Cruel Hand - Prying Eyes
7.0 von 10 Punken
Erscheinungsjahr
2008
Label
Bridge Nine
Besetzung
Gesang: Chris Linkovich
Gitarre: Nate Manning
Gitarre:Cam Foley
Bass: Seger Dailey
Schlagzeug: Jeremy Breau
Gitarre: Nate Manning
Gitarre:Cam Foley
Bass: Seger Dailey
Schlagzeug: Jeremy Breau
Tracklist
1. Above and below
2. Dead Weight
3. Life in Shambles
4. Begin Descension
5. Motions that Lie
6. Hounds
7. Damaged Gods
8. Heart Failure
9. No known Graves
10. Prying Eyes
11. House Arrest
12. Wisdom Pain
2. Dead Weight
3. Life in Shambles
4. Begin Descension
5. Motions that Lie
6. Hounds
7. Damaged Gods
8. Heart Failure
9. No known Graves
10. Prying Eyes
11. House Arrest
12. Wisdom Pain
Datum: 28.10.2008 - Autor Jörg
Cruel Hand stammen aus dem US-Bundestaat Maine, der ja durch den Schriftsteller Stephen King fast jedem irgendwie ein Begriff sein sollte. Als Side-Projekt der Punkband Outbreak gegründet, nach einigem Stühlerücken oder einfach Positionstausch innerhalb des Line-Up nun fertig und als vollwertige Band unterwegs.

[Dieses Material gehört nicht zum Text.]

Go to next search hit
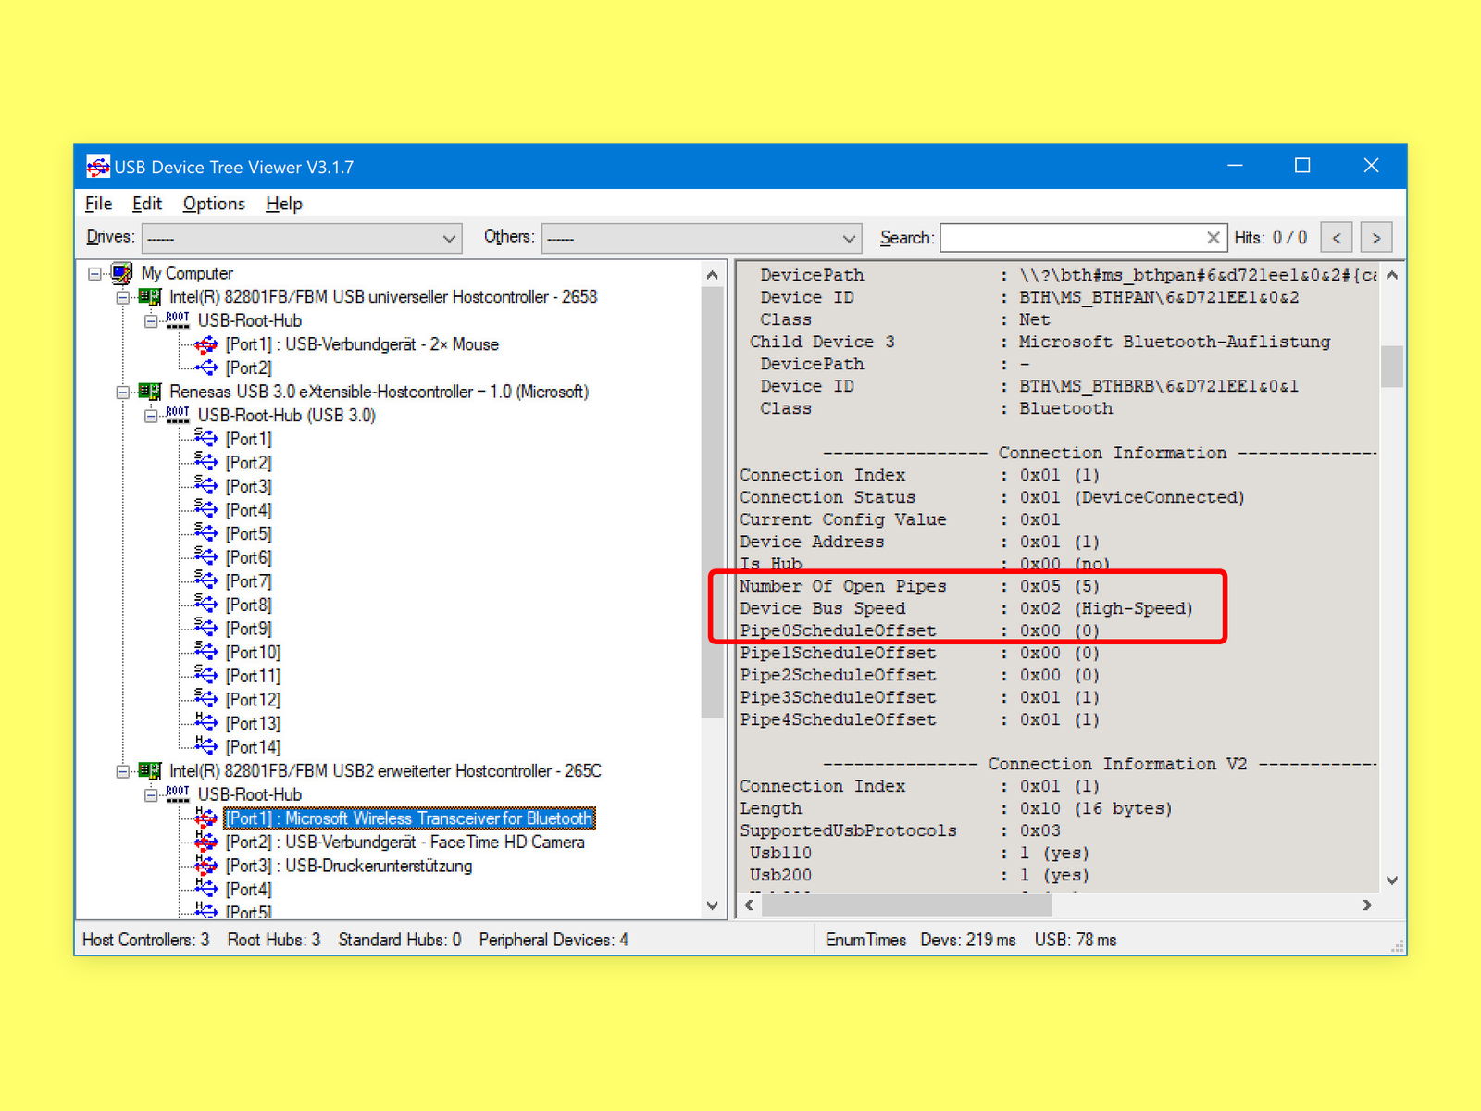 point(1376,238)
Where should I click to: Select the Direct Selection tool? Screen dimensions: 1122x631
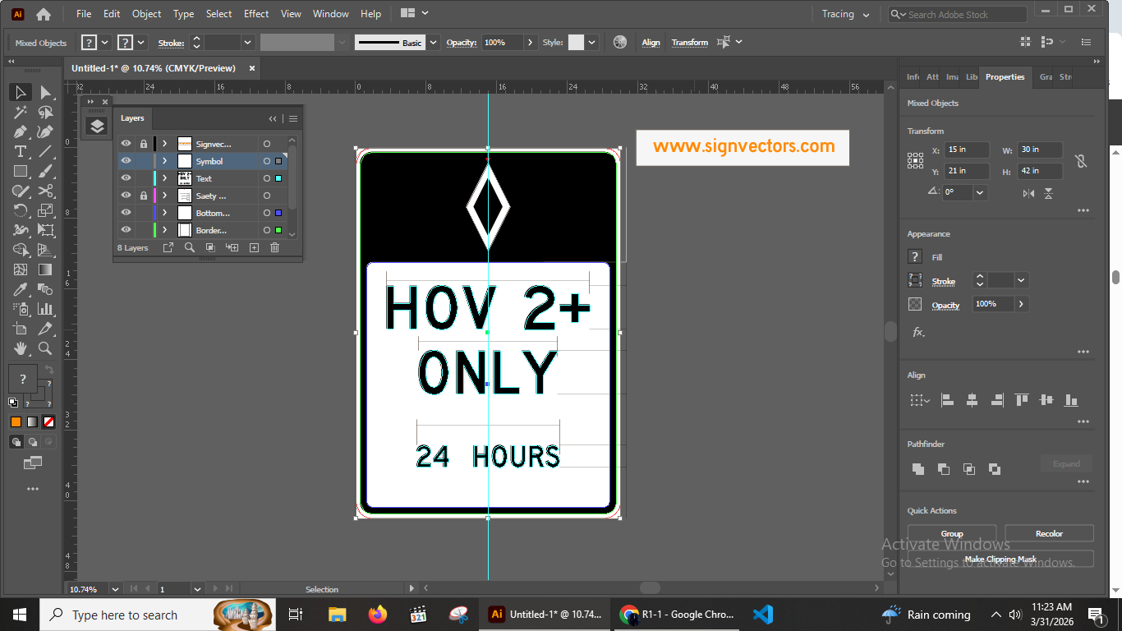pyautogui.click(x=46, y=92)
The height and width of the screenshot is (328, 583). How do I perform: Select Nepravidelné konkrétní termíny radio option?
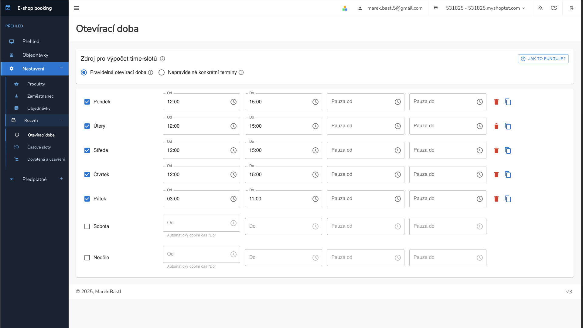[x=162, y=72]
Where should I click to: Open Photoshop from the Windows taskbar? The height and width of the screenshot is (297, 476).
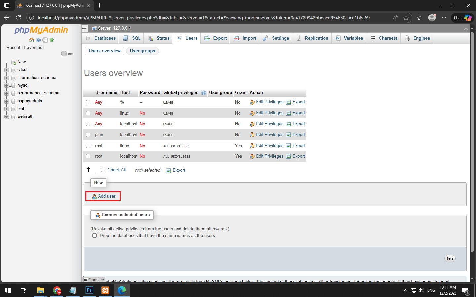pyautogui.click(x=89, y=290)
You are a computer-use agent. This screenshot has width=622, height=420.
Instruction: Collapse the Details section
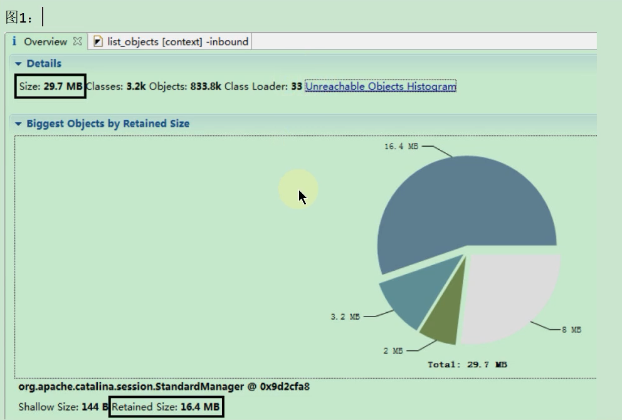[18, 63]
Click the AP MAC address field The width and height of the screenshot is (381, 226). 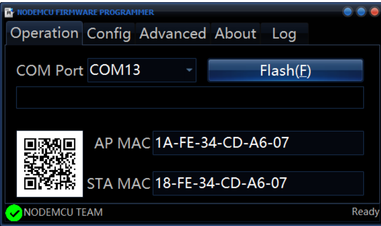(258, 143)
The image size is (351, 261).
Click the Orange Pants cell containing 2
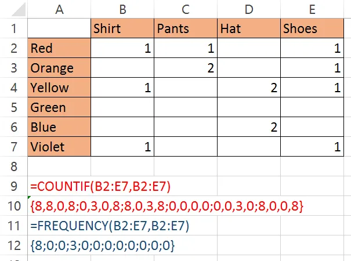(186, 68)
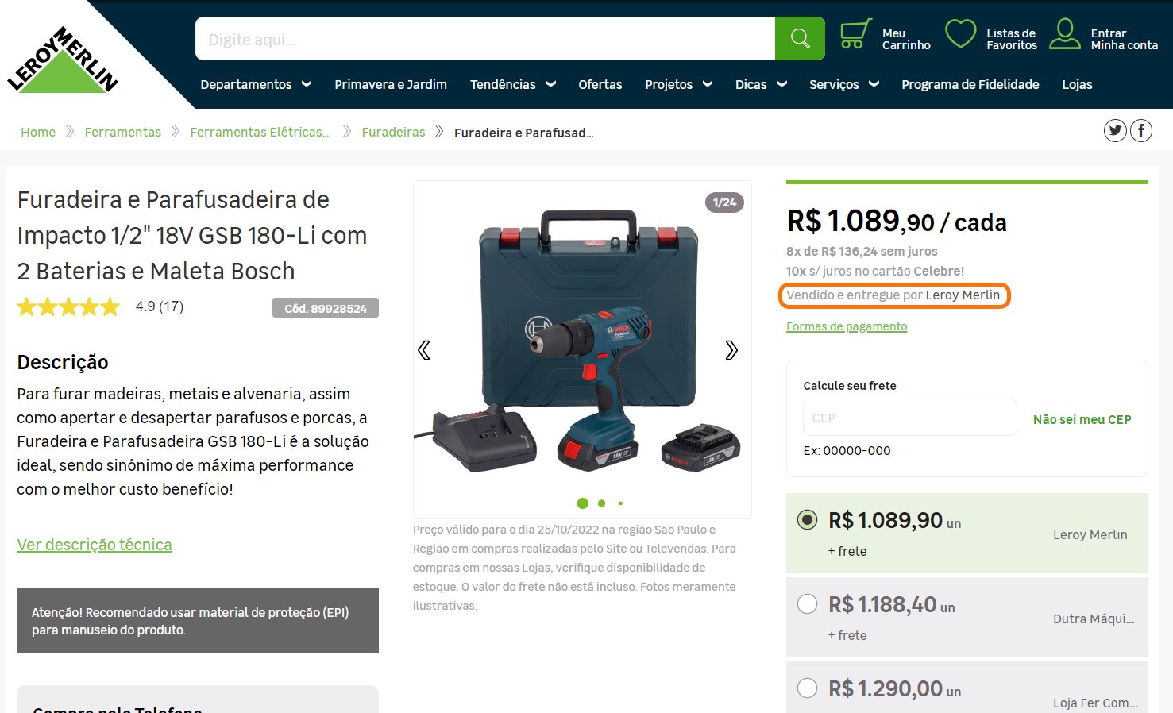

Schaut man sich das Cover von „Prying Eyes“ an, so kommen mir sofort irgendwelche Gedanken an Stonerrock oder Hippie-70ties-Fussel-Bart-Bands. Doch Kommando zurück hier haben wir es mit einer richtig coolen Hardcore-Band zu tun. Cruel Hand sind Old-School ohne Ende und spielen eine Mucke welche Fans von Cro-Mags. Agnostic Front oder alten Sick of It All so richtig gut munden werden. Kaum Metaleinschübe und viel Punk. Ältere Semester werden sich an die Bands und Scheiben erinnern welche in den 80ger und Frühneunzigern herauskamen und die Metal und Hardcore-Communitys noch untereinander mehr Berührungsängste hatten wie heute. In beiden Genres gibt es ja immer noch die Szene-Wächter, denen der Cross-Over nicht passt. Diese Leute, wohl eher nicht die Heavys, haben mit Cruel Hand, dann eine Scheibe welche sie ohne Kompromisse zufrieden stellen wird. Geile Abgehnummern wie „Motions that Lie“ (obwohl hier auch ein cooler Downbeat zu finden ist) oder „Dead Weight“ machen Spaß und sind volle Pulle Pit-Tauglich. Egal ob Iro-Punk, OI-Glatze oder Hardcorler mit Jogginghose hier hauen eich Cruel Hand eine amtlich Lasche.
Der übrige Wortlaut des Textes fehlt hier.